Talvez o cinema nunca tenha a oportunidade de acompanhar a rotina de um assassino real, matando as suas vítimas diante das câmeras – algo que geraria óbvias implicações legais e impedimentos morais. O mais perto que chegamos desse experimento se encontra em Aconteceu Perto da Sua Casa, falso documentário sobre um assassino em série. Desde a primeira cena, Ben (Benoît Poelvoorde) ataca uma mulher em um trem, estrangulando-a com uma corda. A câmera segue atentivamente os gestos. Depois, ele revela os segredos de sua profissão, explicando a melhor maneira de desovar um corpo ou deixar o mínimo de traços no ambiente.

O universo desta comédia belga é tão simples quanto delirante. Ben ataca dezenas de pessoas sem ser perseguido pela polícia, sem empecilhos, sem testemunhas. O tom de suspense normalmente associado às matanças é eliminado. Resta um prazer equivalente ao dos jogos eletrônicos de tiros, no qual os ataques são simulados, livres de amarras sociais. Para Ben, a atividade é uma arte com regras próprias – nada de atacar jovens, por exemplo. O elemento mais surpreendente é a fusão da ficção com a estética realista obtida através da câmera na mão, tremendo como numa captação urgente. O prazer que o público supostamente teria ao assistir mortes fictícias se torna controverso pela proximidade com um mundo existente.

Embora o assassino seja o protagonista, a equipe de vídeo que o acompanha adquire um papel cada vez maior na história. Inicialmente meros cúmplices, eles passam a ajudar no carregamento dos corpos ou na finalização de alguma vítima agonizante. O olhar do público acompanha o voyeurismo questionável daquela equipe: se a passividade diante dos atos pode ser desculpada, a participação ativa se torna muito mais questionável. De repente, o espectador é jogado para dentro dos crimes, como parte ativa de cada novo ataque. Raras comédias questionam de maneira tão feroz a condescendência e a passividade do espectador diante de uma obra de arte.

Além do fértil questionamento moral, Aconteceu Perto da Sua Casa é marcado por inúmeras qualidades estéticas e de atuação. A montagem possui ritmo excelente, a fotografia em preto e branco cria contrastes eficientes e os enquadramentos atingem resultados belíssimos – vide o tiroteio dentro do galpão. Qualquer aparência de amadorismo se dissolve diante da competência da execução. Para ajudar, o brilhante Benoît Poelvoorde revela seu arsenal cômico com uma desenvoltura ímpar, tanto nos movimentos quanto nas falas, muitas de aparência improvisada. O serial killer adquire boa profundidade psicológica quando percebemos sua solidão, sua insegurança e seu discurso reacionário, típico da extrema-direita.

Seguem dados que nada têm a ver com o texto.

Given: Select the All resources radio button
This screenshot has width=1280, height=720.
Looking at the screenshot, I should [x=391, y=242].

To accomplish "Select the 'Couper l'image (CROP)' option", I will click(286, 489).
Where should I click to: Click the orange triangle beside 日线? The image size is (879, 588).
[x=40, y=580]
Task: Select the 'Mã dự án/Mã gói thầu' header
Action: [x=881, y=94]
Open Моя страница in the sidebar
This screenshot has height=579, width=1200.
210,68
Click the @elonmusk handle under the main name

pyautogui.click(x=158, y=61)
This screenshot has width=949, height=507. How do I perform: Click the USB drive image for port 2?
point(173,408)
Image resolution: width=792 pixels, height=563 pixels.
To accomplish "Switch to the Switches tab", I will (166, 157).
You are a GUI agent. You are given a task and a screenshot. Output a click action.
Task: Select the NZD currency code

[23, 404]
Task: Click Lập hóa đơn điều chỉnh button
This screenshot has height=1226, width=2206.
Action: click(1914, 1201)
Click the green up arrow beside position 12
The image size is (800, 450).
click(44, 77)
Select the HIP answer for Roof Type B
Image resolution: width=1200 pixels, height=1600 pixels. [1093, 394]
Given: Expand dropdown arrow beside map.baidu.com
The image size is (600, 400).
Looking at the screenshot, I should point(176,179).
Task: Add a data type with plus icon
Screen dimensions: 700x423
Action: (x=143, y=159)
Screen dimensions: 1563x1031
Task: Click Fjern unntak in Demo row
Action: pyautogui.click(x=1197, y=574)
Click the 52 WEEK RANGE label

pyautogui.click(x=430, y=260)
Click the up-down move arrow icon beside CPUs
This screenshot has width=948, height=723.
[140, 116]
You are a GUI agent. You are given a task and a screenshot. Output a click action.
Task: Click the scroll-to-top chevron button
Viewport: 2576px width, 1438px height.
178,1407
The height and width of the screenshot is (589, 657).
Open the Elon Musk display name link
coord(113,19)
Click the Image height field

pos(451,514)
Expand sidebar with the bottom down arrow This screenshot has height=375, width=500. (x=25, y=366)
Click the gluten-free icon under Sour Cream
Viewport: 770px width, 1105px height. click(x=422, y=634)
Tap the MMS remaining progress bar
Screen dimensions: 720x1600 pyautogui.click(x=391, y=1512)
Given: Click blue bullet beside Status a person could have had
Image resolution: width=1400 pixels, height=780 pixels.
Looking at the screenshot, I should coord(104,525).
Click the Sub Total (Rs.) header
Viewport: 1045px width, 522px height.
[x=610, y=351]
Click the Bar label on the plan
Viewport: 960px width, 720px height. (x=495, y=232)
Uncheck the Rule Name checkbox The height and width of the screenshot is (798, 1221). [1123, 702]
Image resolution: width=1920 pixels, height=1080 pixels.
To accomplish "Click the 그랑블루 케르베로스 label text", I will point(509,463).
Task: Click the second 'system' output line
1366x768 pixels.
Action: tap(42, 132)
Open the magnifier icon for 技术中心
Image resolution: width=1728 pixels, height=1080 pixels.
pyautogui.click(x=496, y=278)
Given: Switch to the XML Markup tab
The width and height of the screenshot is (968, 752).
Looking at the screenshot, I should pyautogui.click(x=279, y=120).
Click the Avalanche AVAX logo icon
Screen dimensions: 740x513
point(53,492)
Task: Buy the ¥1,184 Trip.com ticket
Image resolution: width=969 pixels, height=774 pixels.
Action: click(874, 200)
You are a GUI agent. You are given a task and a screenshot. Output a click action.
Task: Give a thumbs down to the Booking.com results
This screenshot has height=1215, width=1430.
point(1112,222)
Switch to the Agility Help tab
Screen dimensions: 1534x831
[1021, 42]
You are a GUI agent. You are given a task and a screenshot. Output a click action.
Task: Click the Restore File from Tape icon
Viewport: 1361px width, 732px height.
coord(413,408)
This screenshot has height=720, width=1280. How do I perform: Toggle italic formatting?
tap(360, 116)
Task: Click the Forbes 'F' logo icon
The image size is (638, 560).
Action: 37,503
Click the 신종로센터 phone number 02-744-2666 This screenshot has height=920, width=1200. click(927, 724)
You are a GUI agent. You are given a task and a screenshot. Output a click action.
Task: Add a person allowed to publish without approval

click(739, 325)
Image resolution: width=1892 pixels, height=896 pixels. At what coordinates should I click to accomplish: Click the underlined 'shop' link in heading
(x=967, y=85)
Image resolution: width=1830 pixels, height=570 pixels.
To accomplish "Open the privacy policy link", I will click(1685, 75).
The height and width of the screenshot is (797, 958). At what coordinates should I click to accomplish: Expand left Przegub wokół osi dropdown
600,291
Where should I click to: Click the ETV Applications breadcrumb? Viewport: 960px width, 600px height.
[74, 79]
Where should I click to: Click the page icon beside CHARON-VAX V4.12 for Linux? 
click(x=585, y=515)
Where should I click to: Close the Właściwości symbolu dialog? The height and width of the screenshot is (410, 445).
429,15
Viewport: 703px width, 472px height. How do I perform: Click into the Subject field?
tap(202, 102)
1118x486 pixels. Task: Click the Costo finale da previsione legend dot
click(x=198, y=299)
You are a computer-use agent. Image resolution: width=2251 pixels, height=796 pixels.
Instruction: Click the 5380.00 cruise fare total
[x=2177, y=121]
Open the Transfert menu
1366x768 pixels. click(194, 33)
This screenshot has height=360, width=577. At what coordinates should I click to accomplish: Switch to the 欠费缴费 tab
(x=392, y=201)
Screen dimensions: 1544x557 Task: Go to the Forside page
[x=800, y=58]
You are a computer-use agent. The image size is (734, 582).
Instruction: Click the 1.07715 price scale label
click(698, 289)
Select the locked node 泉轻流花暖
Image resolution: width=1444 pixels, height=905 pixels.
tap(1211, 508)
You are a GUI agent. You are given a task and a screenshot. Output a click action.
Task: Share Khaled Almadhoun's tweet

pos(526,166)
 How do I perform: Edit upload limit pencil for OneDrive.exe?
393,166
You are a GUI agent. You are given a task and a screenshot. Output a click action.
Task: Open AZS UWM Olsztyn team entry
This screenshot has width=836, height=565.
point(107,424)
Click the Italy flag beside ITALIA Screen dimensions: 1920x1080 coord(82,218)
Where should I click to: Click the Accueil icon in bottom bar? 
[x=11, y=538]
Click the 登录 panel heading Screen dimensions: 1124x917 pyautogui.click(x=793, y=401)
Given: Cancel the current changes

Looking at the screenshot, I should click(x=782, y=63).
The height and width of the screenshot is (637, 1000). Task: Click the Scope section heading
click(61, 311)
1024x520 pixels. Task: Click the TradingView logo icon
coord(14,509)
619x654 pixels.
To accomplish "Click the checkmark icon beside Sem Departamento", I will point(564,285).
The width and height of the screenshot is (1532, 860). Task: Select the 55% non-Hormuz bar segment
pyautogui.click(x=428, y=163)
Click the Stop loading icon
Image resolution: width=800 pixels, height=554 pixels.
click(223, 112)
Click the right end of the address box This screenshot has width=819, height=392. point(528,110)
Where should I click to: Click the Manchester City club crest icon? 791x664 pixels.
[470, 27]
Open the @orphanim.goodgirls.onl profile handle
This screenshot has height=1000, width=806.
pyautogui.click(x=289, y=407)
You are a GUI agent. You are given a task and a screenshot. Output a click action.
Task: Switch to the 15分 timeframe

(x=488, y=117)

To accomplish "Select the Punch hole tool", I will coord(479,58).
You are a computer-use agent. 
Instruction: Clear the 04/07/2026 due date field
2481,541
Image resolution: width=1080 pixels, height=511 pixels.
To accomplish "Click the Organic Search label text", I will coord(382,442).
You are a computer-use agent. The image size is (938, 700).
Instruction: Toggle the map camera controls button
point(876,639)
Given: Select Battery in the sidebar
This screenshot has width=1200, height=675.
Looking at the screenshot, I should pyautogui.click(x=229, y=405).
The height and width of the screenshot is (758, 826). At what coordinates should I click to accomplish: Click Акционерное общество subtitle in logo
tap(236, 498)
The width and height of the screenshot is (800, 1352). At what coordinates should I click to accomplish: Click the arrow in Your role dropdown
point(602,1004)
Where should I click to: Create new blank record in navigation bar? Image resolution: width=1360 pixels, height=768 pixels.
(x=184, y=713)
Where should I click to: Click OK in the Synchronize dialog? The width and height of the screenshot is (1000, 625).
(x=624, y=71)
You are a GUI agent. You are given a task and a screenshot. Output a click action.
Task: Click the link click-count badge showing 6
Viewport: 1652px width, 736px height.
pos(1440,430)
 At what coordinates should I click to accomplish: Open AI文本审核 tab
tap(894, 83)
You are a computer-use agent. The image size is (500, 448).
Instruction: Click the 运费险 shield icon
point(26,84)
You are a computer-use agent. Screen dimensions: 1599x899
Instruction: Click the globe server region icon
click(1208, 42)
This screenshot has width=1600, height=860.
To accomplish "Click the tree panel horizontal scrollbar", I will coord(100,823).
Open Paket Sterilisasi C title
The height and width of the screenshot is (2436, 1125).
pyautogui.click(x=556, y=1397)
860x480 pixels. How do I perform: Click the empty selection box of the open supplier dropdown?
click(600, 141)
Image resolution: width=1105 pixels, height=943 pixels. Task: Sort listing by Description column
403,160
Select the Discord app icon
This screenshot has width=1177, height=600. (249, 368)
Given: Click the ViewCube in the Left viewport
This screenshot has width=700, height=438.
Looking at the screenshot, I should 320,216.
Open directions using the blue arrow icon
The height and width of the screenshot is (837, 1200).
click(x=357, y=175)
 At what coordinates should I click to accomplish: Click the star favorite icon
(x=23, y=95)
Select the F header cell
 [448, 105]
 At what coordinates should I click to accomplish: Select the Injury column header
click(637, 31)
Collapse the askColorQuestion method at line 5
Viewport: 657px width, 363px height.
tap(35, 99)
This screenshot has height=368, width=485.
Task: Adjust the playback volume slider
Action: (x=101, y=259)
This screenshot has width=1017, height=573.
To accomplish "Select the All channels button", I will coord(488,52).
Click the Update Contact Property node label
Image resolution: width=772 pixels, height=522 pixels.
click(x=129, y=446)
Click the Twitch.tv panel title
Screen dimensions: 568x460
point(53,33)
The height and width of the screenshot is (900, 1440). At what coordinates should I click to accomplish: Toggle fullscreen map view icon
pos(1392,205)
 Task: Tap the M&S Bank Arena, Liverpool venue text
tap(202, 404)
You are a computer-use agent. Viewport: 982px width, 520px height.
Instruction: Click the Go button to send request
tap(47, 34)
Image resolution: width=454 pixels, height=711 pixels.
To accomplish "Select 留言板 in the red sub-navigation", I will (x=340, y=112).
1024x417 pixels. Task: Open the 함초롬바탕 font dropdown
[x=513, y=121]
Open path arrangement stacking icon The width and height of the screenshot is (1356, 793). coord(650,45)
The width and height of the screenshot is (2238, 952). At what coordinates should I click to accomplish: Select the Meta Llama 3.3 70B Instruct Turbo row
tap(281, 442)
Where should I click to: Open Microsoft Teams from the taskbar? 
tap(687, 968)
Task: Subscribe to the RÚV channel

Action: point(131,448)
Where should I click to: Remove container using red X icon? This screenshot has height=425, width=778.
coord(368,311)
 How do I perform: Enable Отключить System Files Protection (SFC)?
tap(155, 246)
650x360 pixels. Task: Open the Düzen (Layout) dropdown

Infelizmente, no terço final da história, a fábula do matador carismático estabelece pontos de contato próximos demais da realidade. O caso do pequeno Grégory, garotinho assassinado que despertou grande comoção na Europa, é parodiado numa longa cena de moral duvidosa. Em outro momento, Ben e a equipe de filmagem estupram uma mulher dentro da casa dela, rindo para a câmera. Embora a cena seja obviamente uma encenação, o escárnio diante do estupro e a verossimilhança do ato – existia de fato uma atriz naquele local, nua e simulando a agressão sofrida por vários homens – deixam um gosto amargo. De repente, o universo inconsequente das matanças em série é contaminado pelo descaso com algumas feridas abertas do funcionamento social.

Seria essa conclusão uma nova crítica à passividade diante da violência? Um teste sobre o nível de agressão tolerado pelo espectador até a produção do incômodo e o questionamento de seu próprio prazer? Esta seria uma possibilidade. A outra é de que os diretores Rémy BelvauxAndré Bonzel e Benoît Poelvoorde se permitiram rir de tudo e todos, sem freios, e também sem se responsabilizar pelo discurso. A ideia da liberdade de expressão se interrompe diante do discurso de ódio e da sugestão de que os crimes reais são tão risíveis quanto aqueles da ficção. É uma pena que a inconsequência de Ben se transforme na inconsequência do próprio filme rumo ao final.

Filme visto online no My French Film Festival, em fevereiro de 2018.